Segment Open

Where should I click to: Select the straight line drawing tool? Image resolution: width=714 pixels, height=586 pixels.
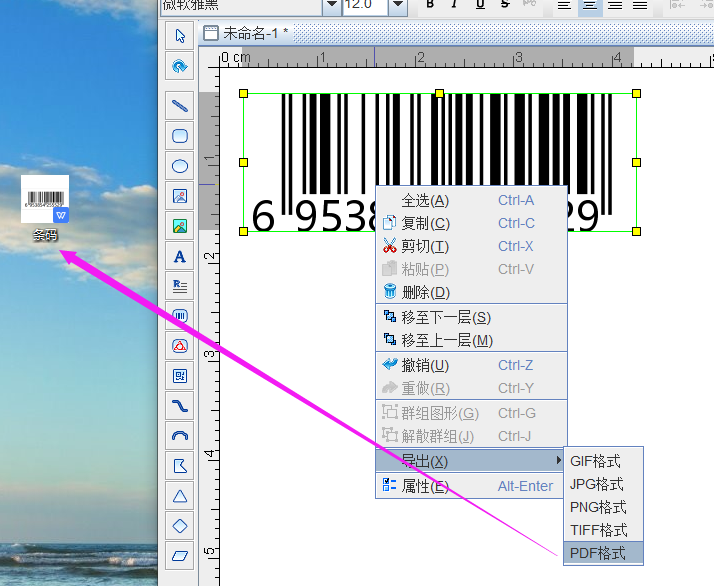coord(180,104)
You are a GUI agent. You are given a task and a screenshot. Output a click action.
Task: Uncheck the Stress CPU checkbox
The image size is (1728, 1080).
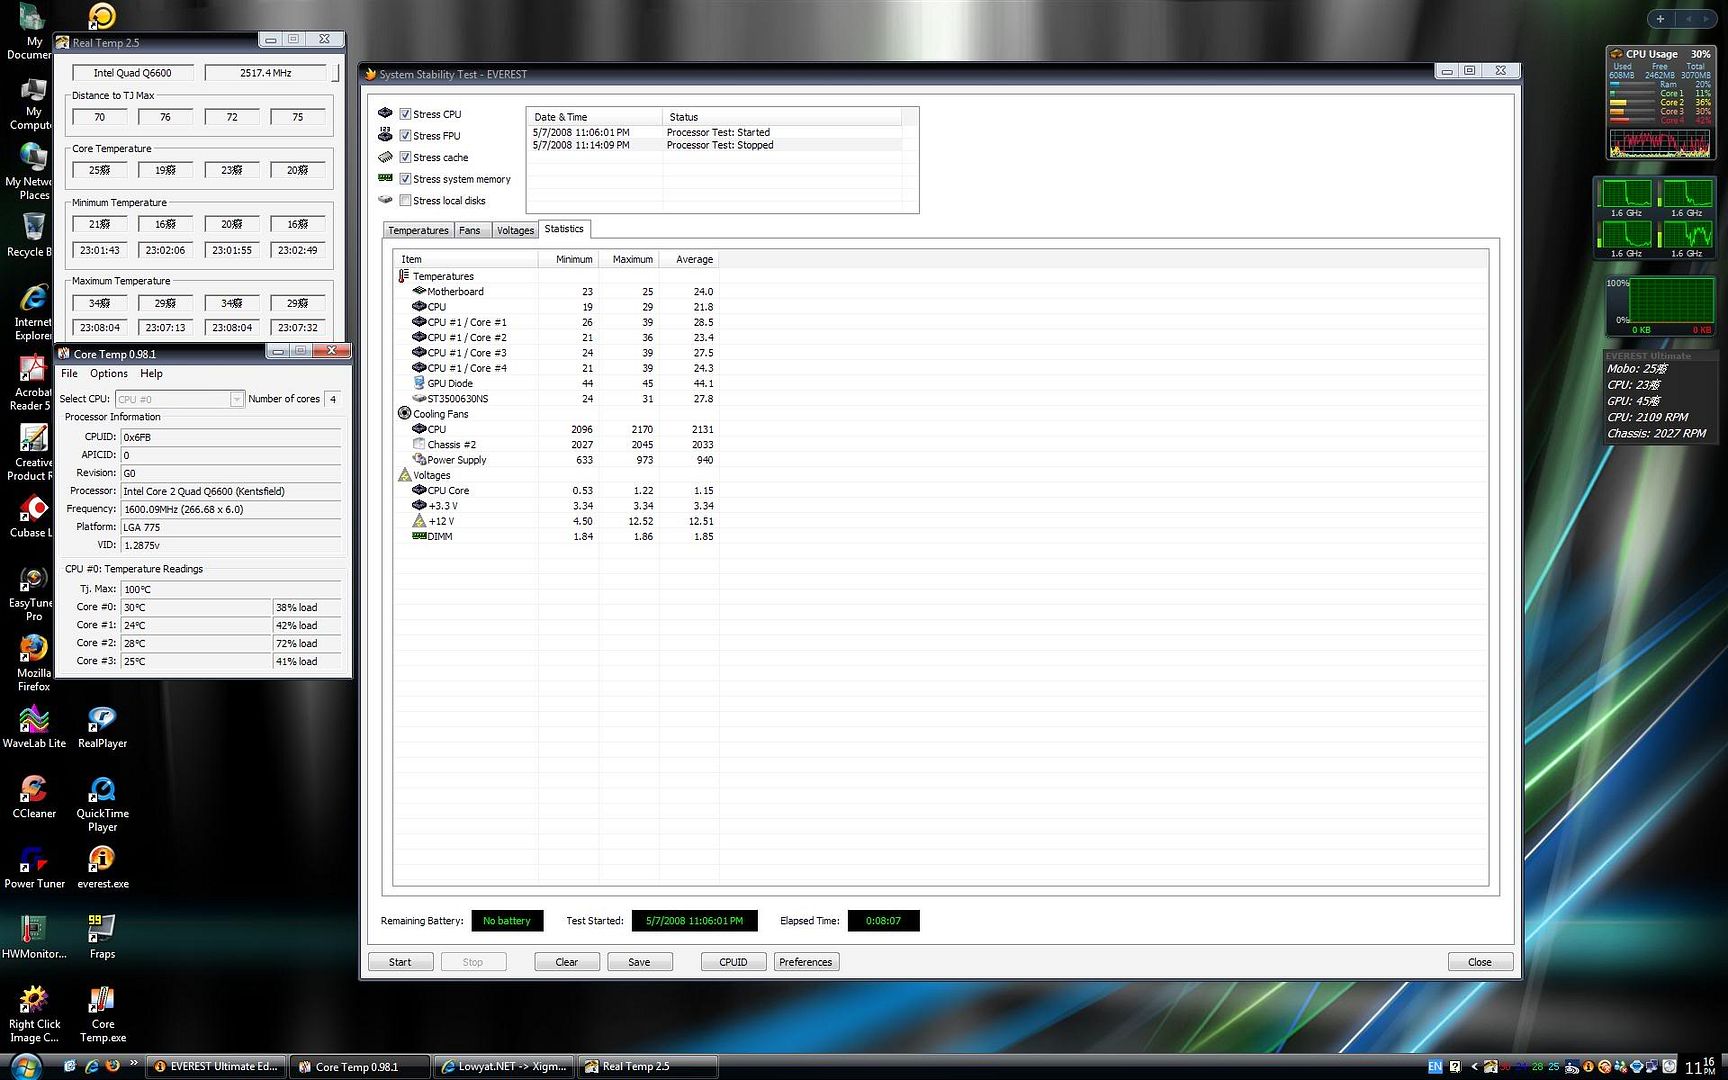pos(405,114)
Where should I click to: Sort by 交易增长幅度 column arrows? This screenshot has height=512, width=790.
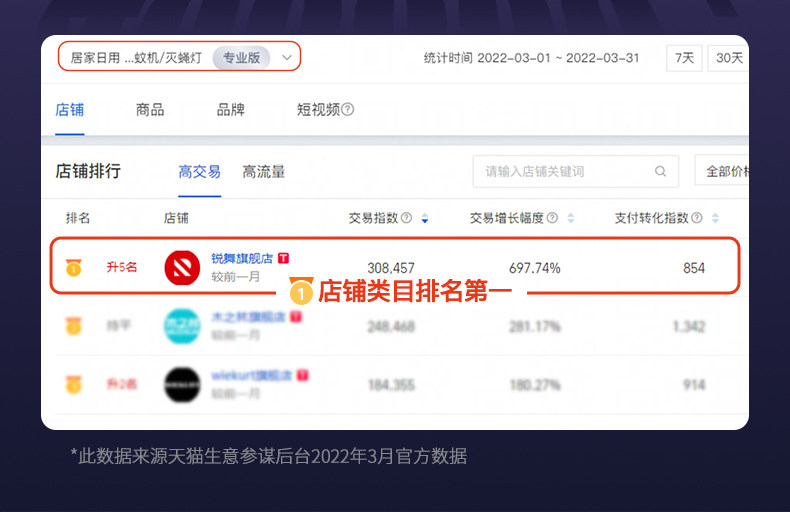point(571,218)
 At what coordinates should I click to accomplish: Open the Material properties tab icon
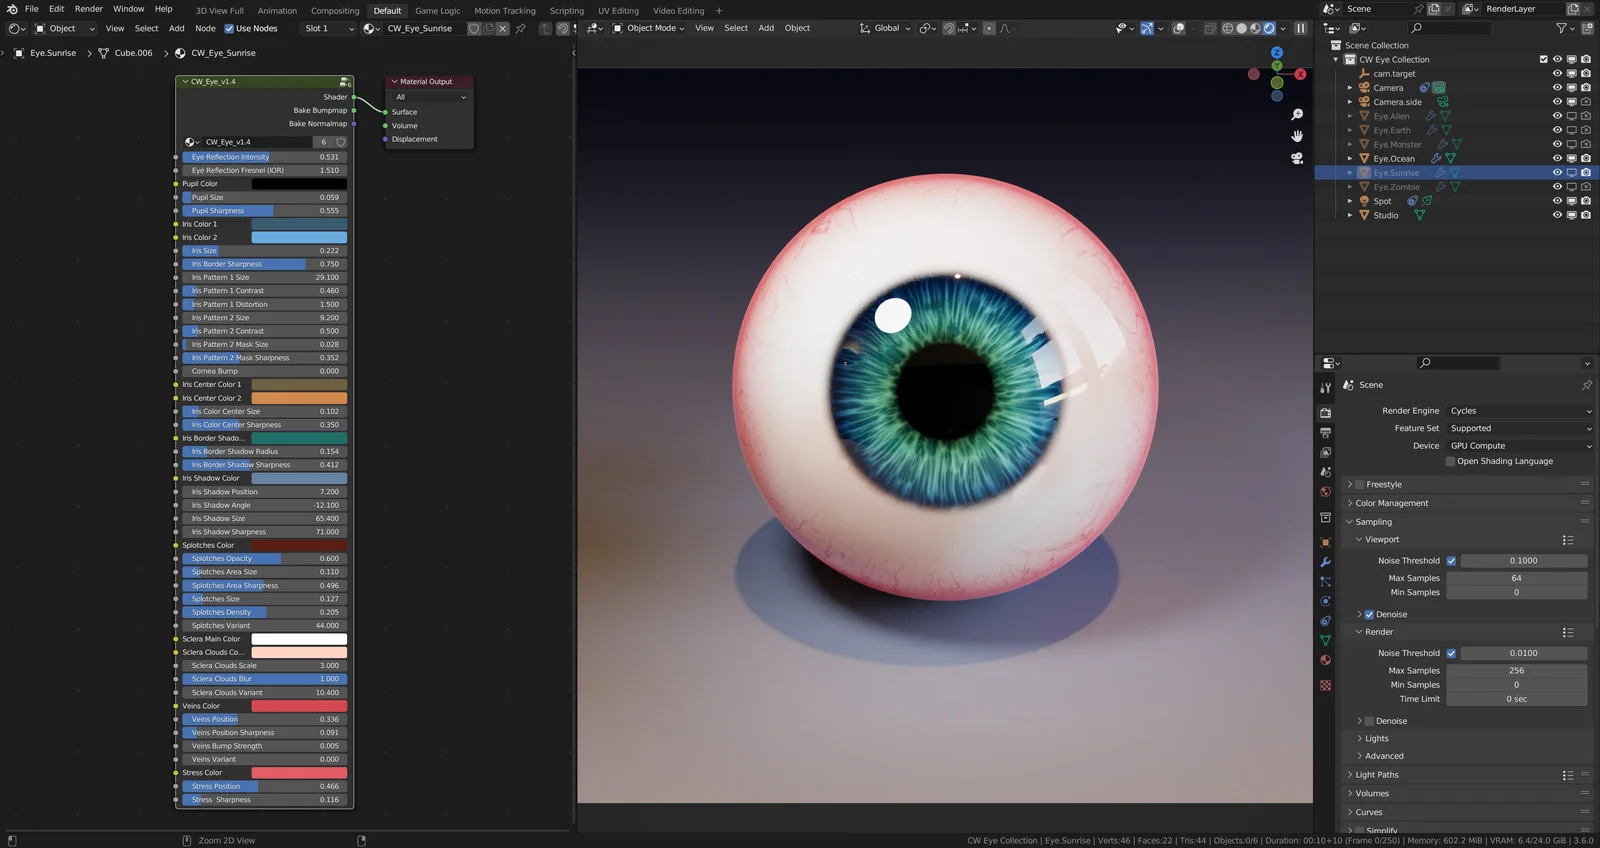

Segment Closed

TASK TO CARRY OUT: Return word for word the line bearing "Task: Uncheck the Stress CPU checkbox" and every later line of the entries, but none of the pictures.

ANSWER TO THE PROBLEM:
Task: Uncheck the Stress CPU checkbox
The image size is (1728, 1080).
pos(405,114)
Where should I click to: Sort by 交易增长幅度 column arrows? This screenshot has height=512, width=790.
point(571,218)
 At what coordinates should I click to accomplish: Open the Material properties tab icon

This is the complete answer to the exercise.